Ultimately, says TD Banknorth's Petrey, you need to reduce complexity in the legacy technology you're not retiring. "If you don't," he says ominously, "the consequences to your business will come at a point not of your choosing.
"It's not a sexy thing to do," he continues, "and the business doesn't see the value in it, but if you let it go, you'll end up with complexity and fragility." Not a good combination.
Staging simplification efforts over time is a critical strategy for success, argues ING's Vincent: "Take bite-sized, digestible chunks; otherwise, you'll choke. Replace a brick at a time, not a whole building."
The highest complexity factor: Your job
It may seem as if the complexity burden has become too great to bear. But CIOs have been there before, says Accenture's Modruson, and not only have they survived, they've thrived: "In the 1980s, everyone stitched together networks from multiple technologies. Things have gotten better as technology complexities have collapsed."
For example, CIOs used to worry about what network technology to choose; now it's all IP-based and no longer something on which CIOs need to focus. Similarly, server technologies have collapsed into a few well-known quantities that CIOs can rely on. "These are standard platforms I don't have to worry about," says Special Olympics' Mendes. "I can target business value instead."
"A decade ago, we moved to new technologies quickly because the old ones weren't so good. But now we can be more measured because what is now the old stuff does work," Modruson says.
What's changed is that the complexity has migrated. As parts of the IT environment became standardised, such as networks, other issues replaced it, such as securing porous enterprise boundaries and managing massive data sets in a world where budgeting for downtime for maintenance and backup is simply not acceptable to the business. And emerging process-management approaches such as service-oriented architecture that promise to reduce the complexity of application integration and development introduce complexities elsewhere, such as in change management and testing, notes TD Banknorth's Petrey.
A more fundamental shift has been away from a focus on infrastructure technologies to technologies that deliver business processes. The IT infrastructure continues to pose its own complexity challenges, but it's now just table stakes-part of the CIO job-and why business needs CIOs who are both business- and process-oriented.

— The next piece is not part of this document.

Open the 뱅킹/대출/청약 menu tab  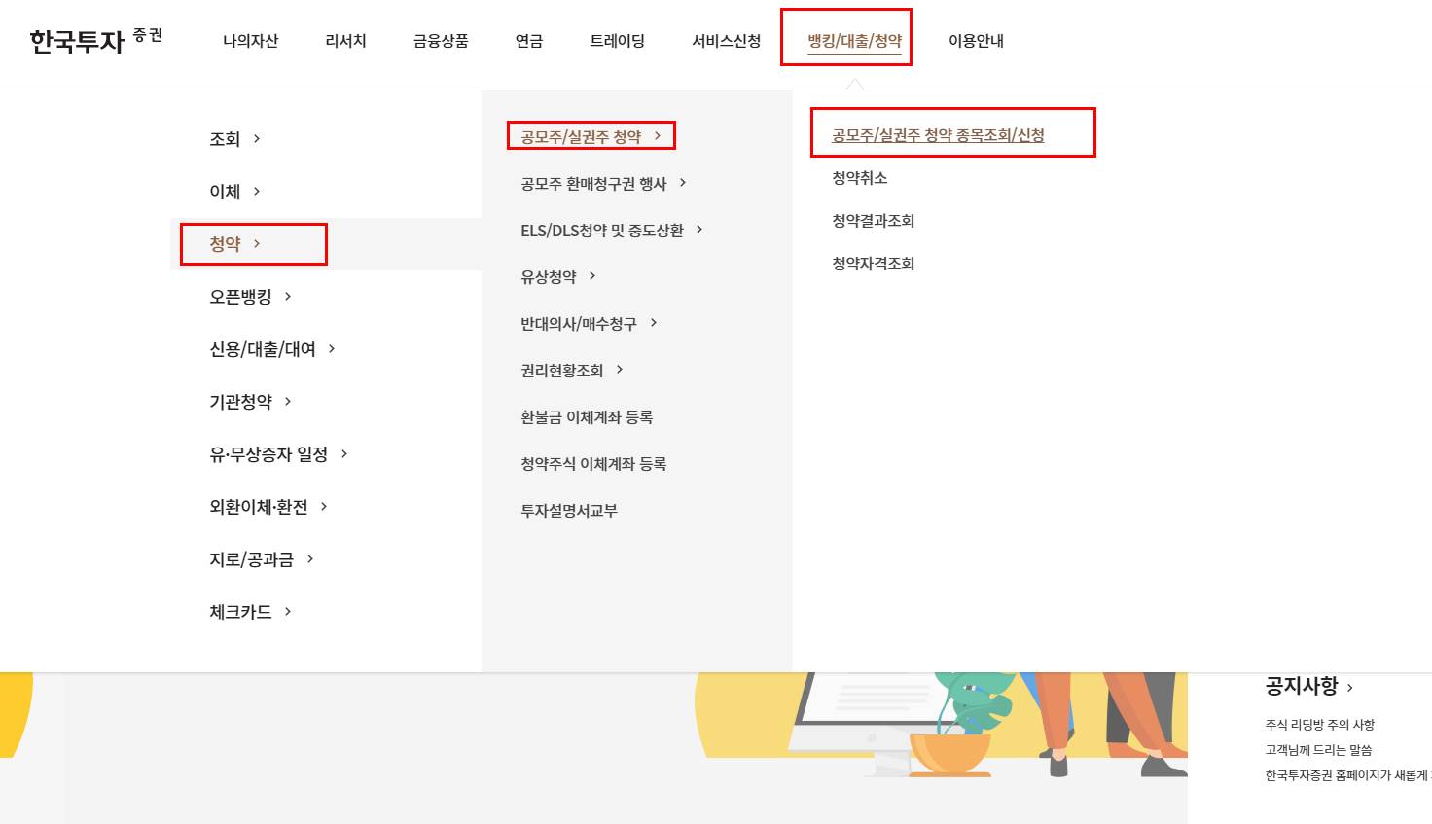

CIOs must play at several levels simultaneously, addressing both business and IT needs, keeping the systems running while ensuring that their technology strategy supports business operations, promotes innovation and provides competitive advantage in a changing environment, says Michael Farber, a vice president at consultancy Booz Allen Hamilton. "It's a 3-D chess board," he notes.
At most companies, "the CIO ends up at the tail end of things," stuck with complexities caused by others, says Dave Zink, client executive at consultancy EquaTerra and former CIO of CBS. "But when companies have elevated the CIO to the right level, they are less likely to have complexity."
Assuming they have a CIO who can play a mean game of 3-D chess.